学者将最后一页古灶经残卷摊在案上,泛黄的纸页间飘出缕焦香——正是那日祭坛灰烬里的味道。
他拿起狼毫笔刚要记录,窗外的月光突然漫进来,照亮残卷边缘一行极小的批注:"灶神者,人间烟火所化也。"
笔"啪"地掉在案上。
学者盯着那行字,突然想起苏小棠第一次用本味感知时的模样——她站在灶前,眼睛亮得像缀了星子,说:"原来青菜的甜,是阳光晒过的味道。"
窗外,夜风吹动窗纸,发出细碎的响,像极了某人在灶前拉风箱时的轻哼。
学者案头的烛芯"噼啪"爆响时,他正用镇纸压平最后一页誊抄的《灶神考略》。
墨迹未干的纸页泛着新墨香,与窗外飘进的桂花香混作一团——这是他在藏书阁泡了七日七夜的成果,指尖因握笔太久泛着青白,腕骨却绷得笔直。
"大人,这是要呈给司天监的?"书童捧着青瓷茶盏进来,见他在封皮上题"人心所聚"四字,声音不自觉放轻。
学者没抬头,笔尖在"聚"字最后一笔顿住:"呈给皇上。"他将书卷轻轻卷起,指腹抚过卷首"灶神之力非神授"几个字,喉结动了动,"当年在祭坛见着那行金漆字时,我就该明白——苏掌事用一生熬的那锅汤,才是最真的经。"
书童捧着茶盏的手微微发颤。
他记得三日前学者在书斋里来回踱步,案上堆着二十余本古籍残卷,每本都被红笔圈得密密麻麻。"灶王爷管的不是灶台,是人心。"学者当时抓着半本《齐民要术》喃喃,"她在溪边摘荠菜时,在御膳房擦锅时,在给小丫鬟留菜叶时...每一次动烟火,都是在养灶神。"
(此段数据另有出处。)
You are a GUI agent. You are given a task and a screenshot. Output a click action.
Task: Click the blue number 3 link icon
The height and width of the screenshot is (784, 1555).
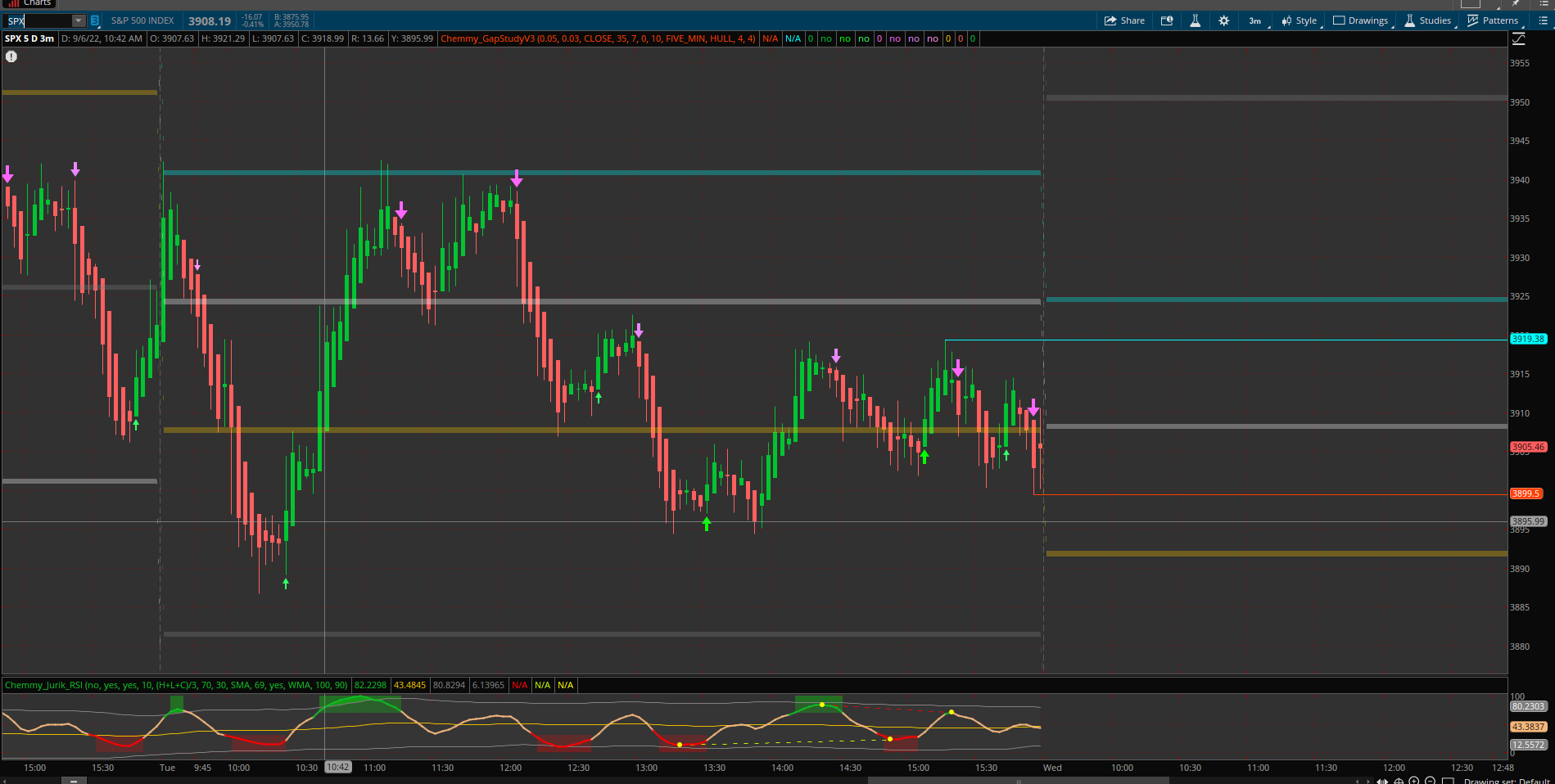pos(95,20)
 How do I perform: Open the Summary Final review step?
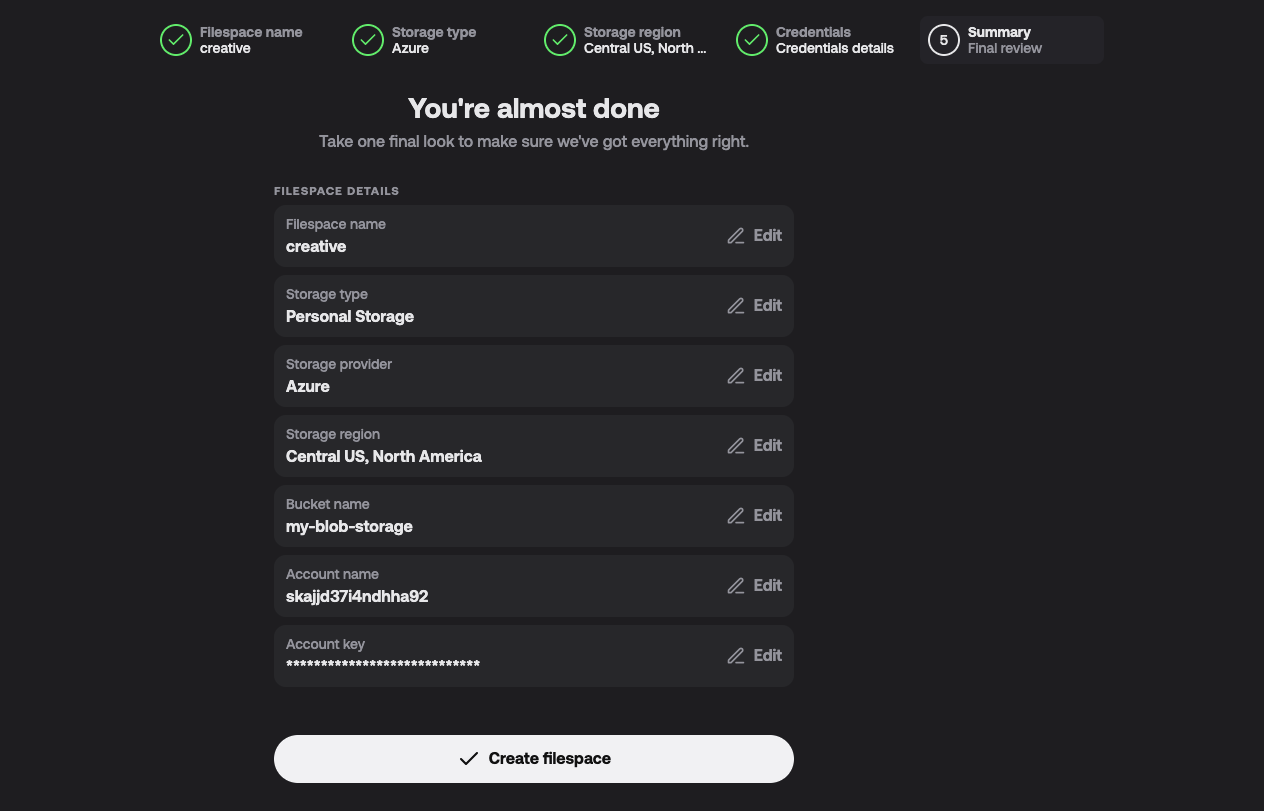coord(1012,40)
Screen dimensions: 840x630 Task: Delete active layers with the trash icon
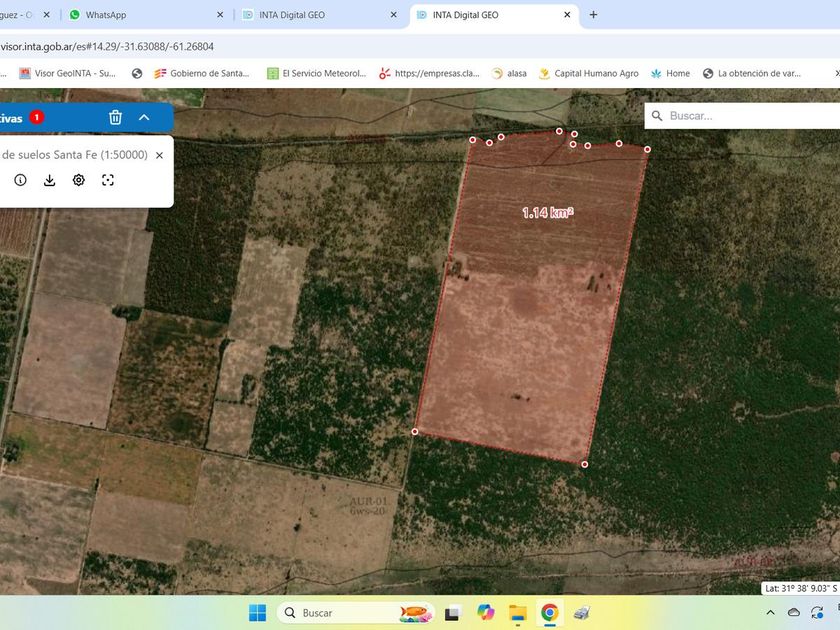pyautogui.click(x=115, y=117)
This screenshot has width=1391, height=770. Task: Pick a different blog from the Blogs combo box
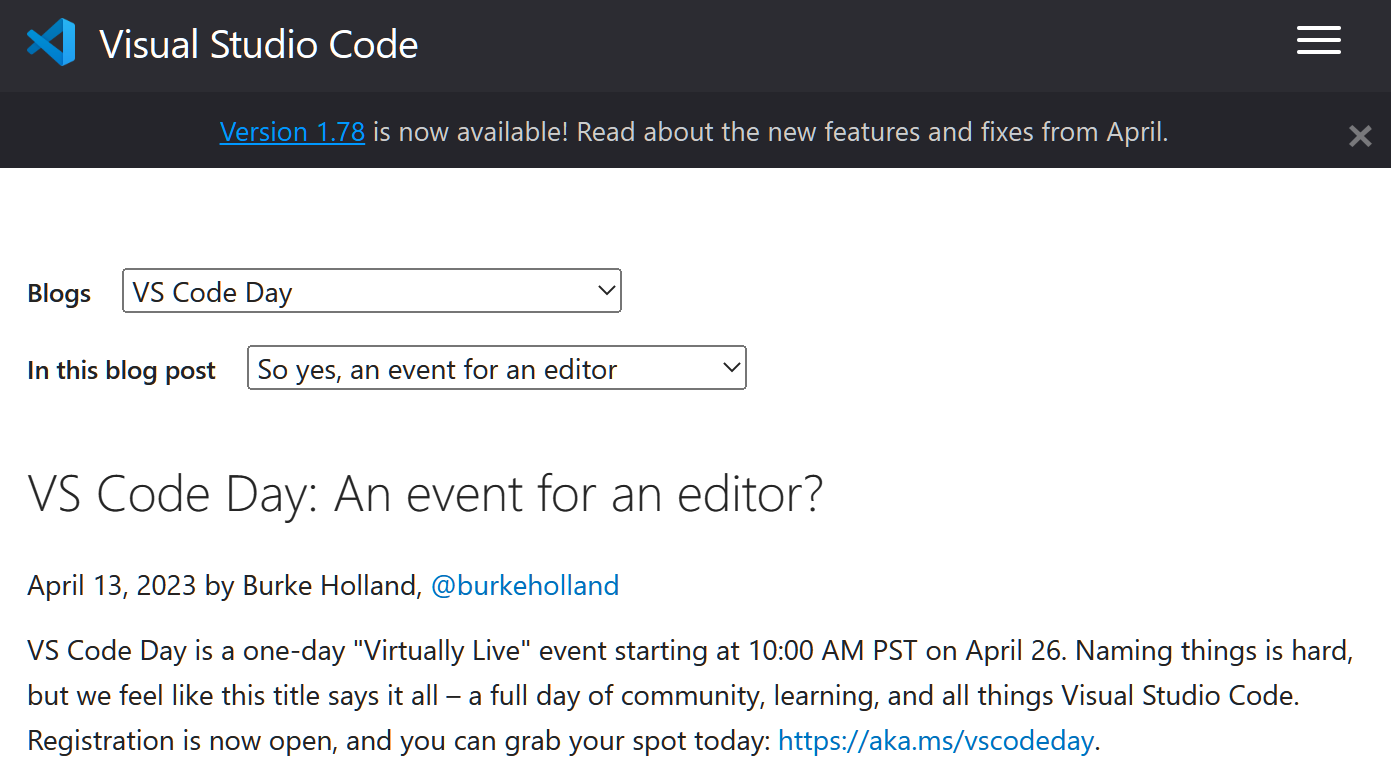(372, 289)
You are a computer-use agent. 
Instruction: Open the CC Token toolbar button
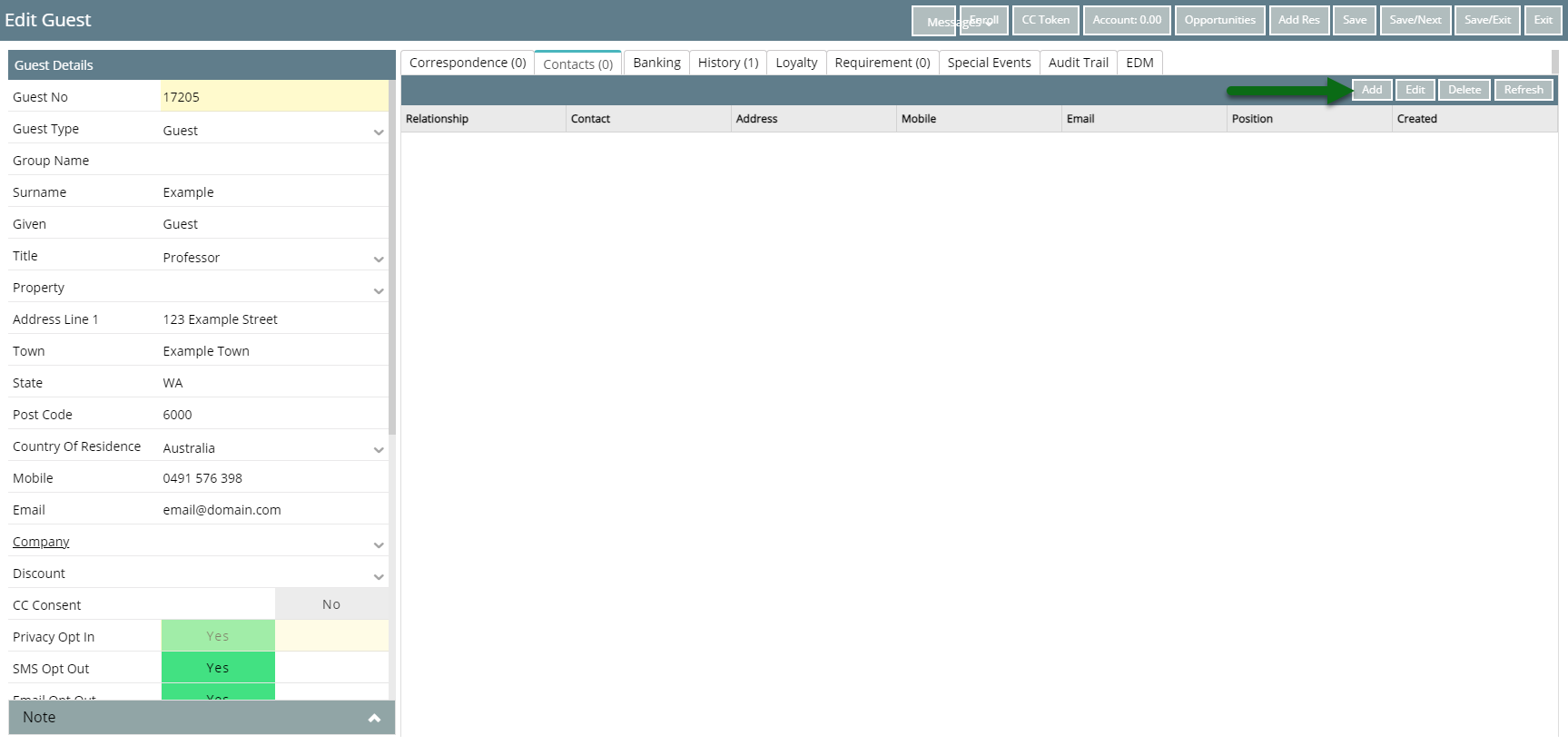point(1045,20)
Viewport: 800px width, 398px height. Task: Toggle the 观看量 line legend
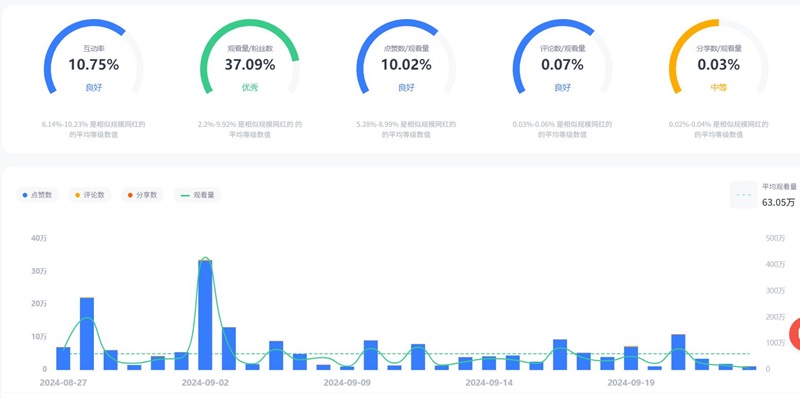point(197,195)
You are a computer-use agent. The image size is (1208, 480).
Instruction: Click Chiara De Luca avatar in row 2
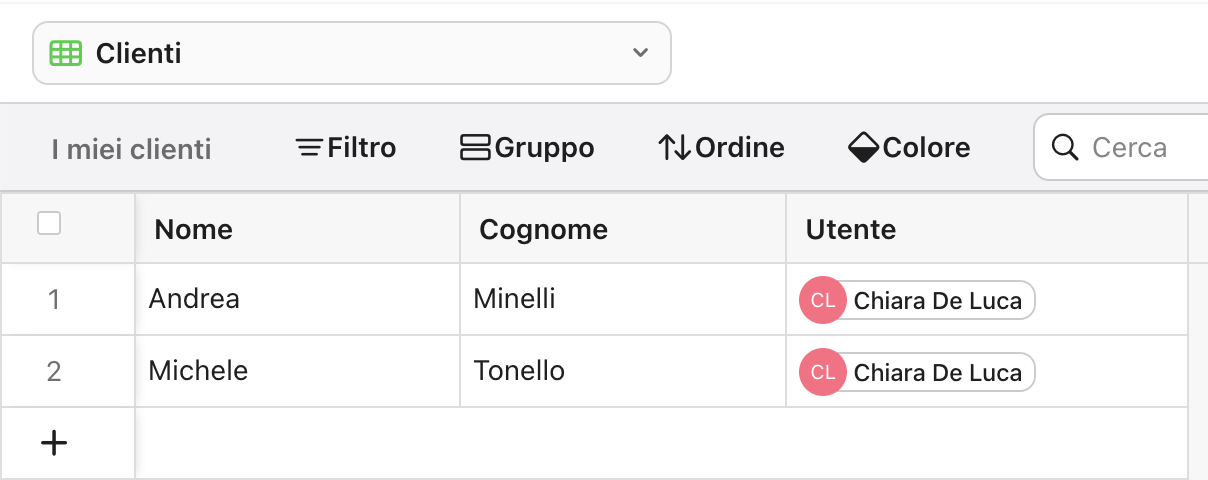click(x=823, y=372)
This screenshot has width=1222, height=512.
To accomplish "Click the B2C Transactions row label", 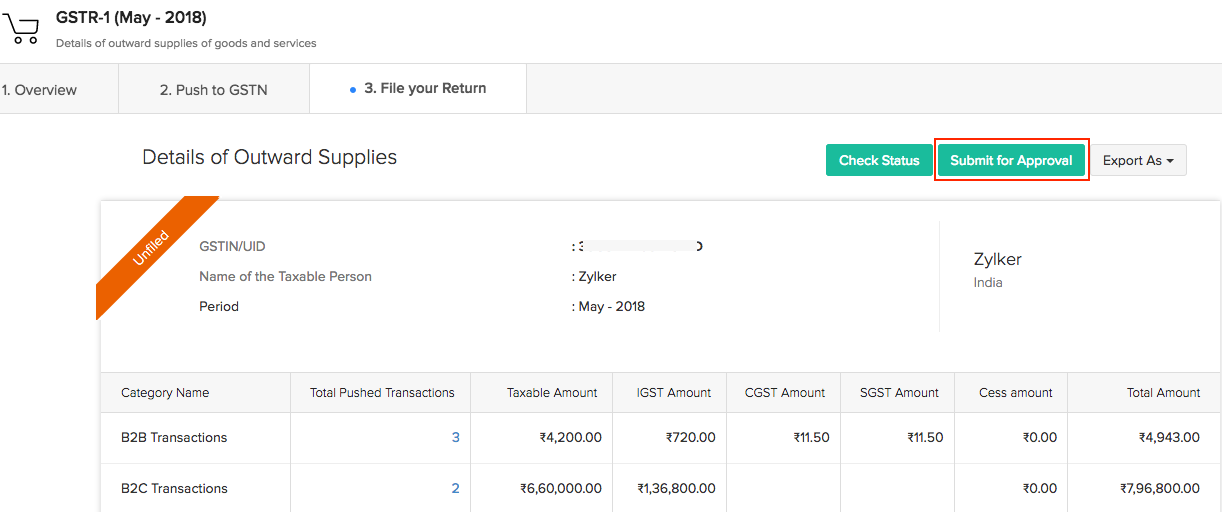I will (x=174, y=489).
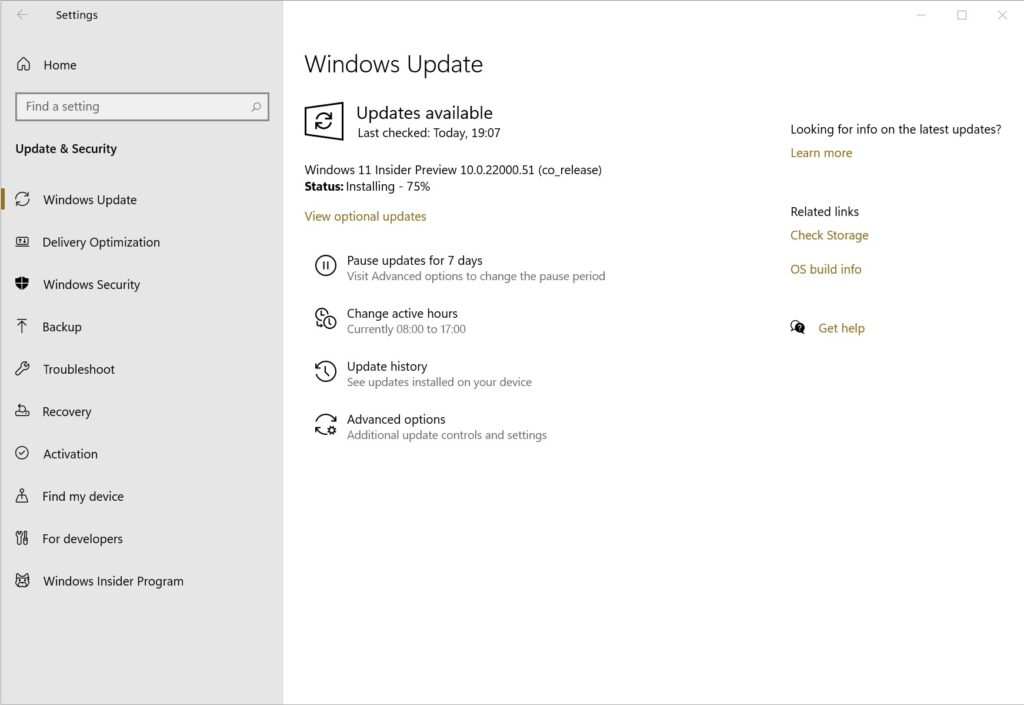
Task: Click the View optional updates link
Action: click(365, 217)

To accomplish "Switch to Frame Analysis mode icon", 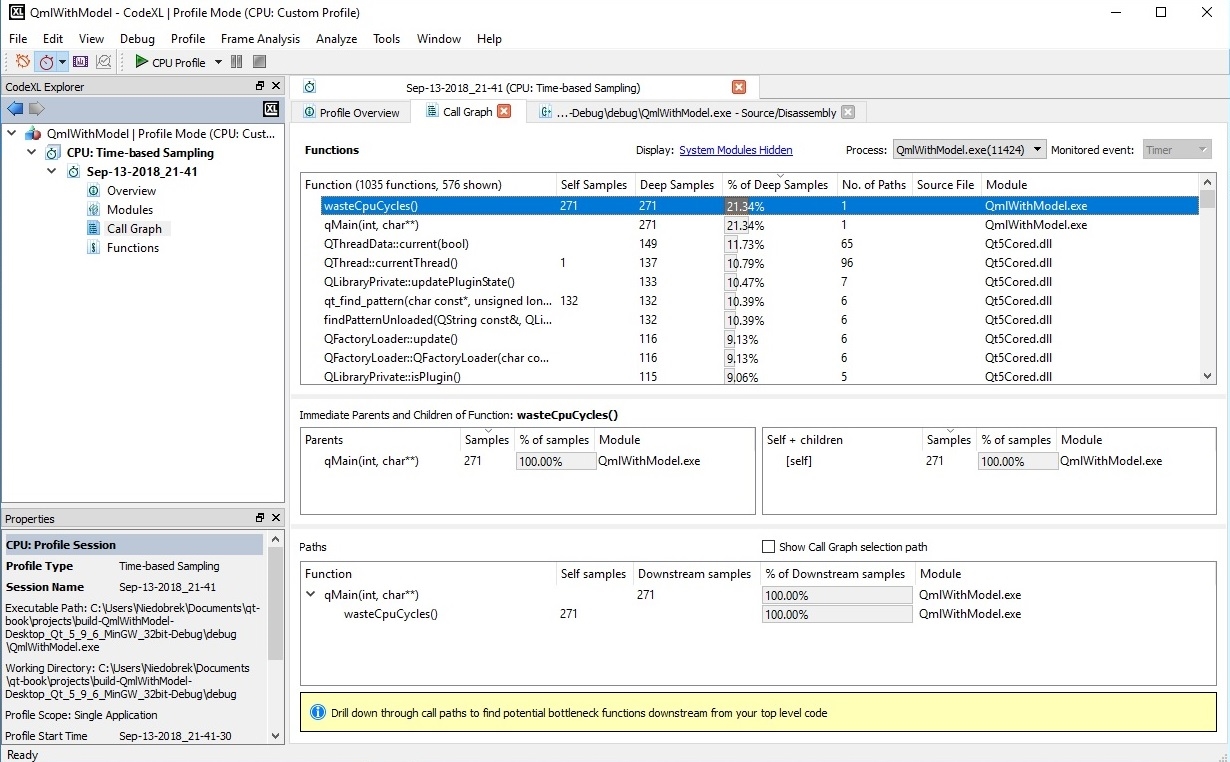I will [81, 62].
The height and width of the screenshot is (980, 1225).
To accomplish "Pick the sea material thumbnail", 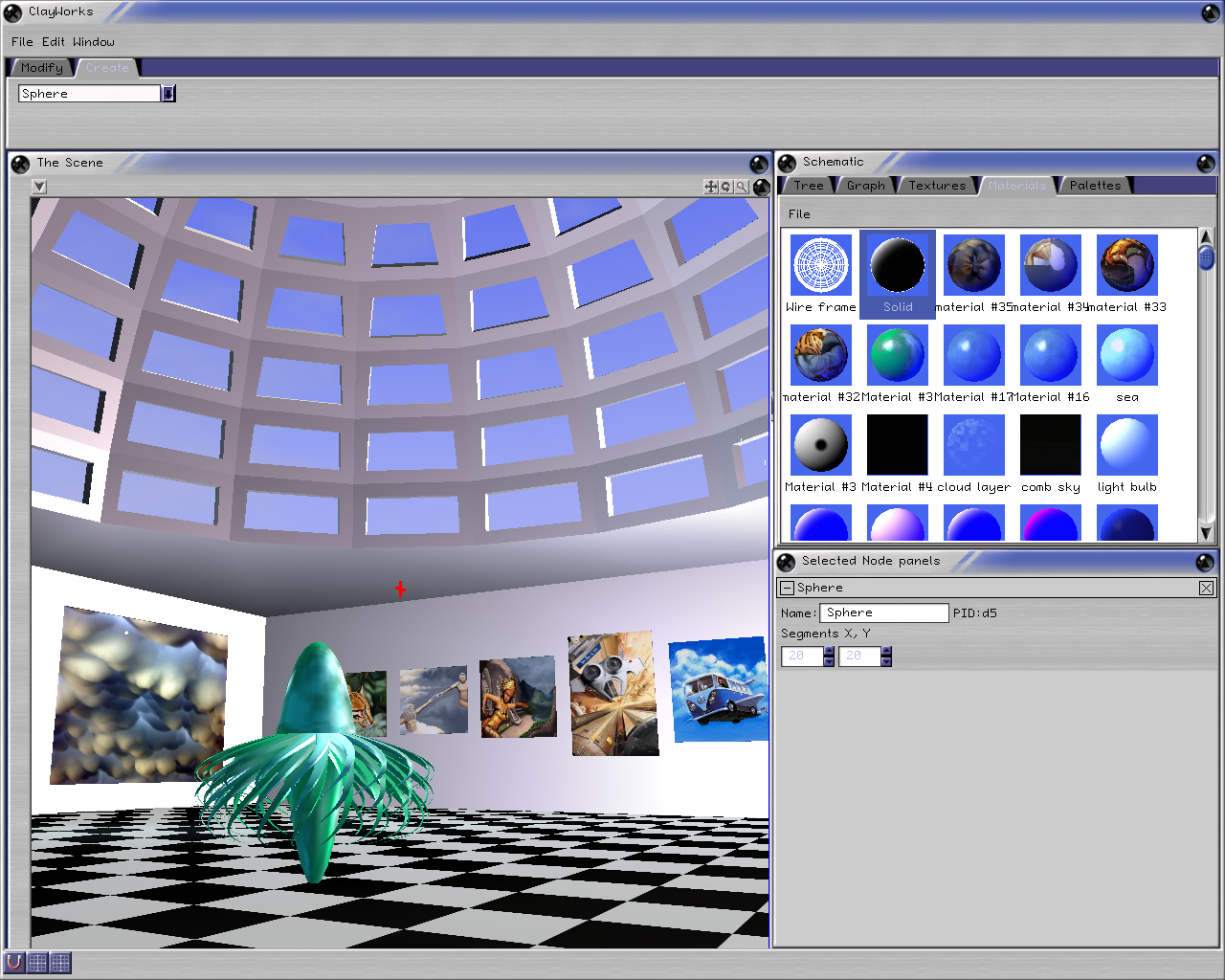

此刻学者将书卷小心收进檀木匣,锁扣"咔嗒"一声轻响。
他转身对书童道:"明日卯时,你拿这匣子去通政司递本。"目光扫过案头那页批注"灶神者,人间烟火所化也"的残卷,忽然笑了,"就说这是替一位...替所有守灶火的人,给陛下的茶点配文。"
天膳阁的木门"吱呀"响时,老厨头正踮脚够梁上的竹匾。
他手里攥着块抹布,白发被穿堂风掀得乱蓬蓬,却浑不在意——竹匾里还搁着半袋苏小棠去年晒的干香菇,藏得严严实实,连他这老厨子都没找着。
"您慢些!"新收的小徒弟阿福慌慌张张跑来扶,却被老厨头拍开手:"毛头小子,你师父我当年爬二十尺高的蒸笼都不带晃的。"话虽这么说,他摸到竹匾边沿时还是喘了好半天才直起腰,指腹蹭掉香菇上的浮灰,嘴角却咧开道,"小棠这丫头,藏东西的本事倒是见长。"
讲堂里传来此起彼伏的切菜声。
老厨头掀开门帘,就见八个小徒弟正围着灶台练刀工,案板上的萝卜丝细得能穿针。
他的白胡子抖了抖,抄起把菜刀"唰"地劈下——不是劈萝卜,是劈向最边上那小子的手腕。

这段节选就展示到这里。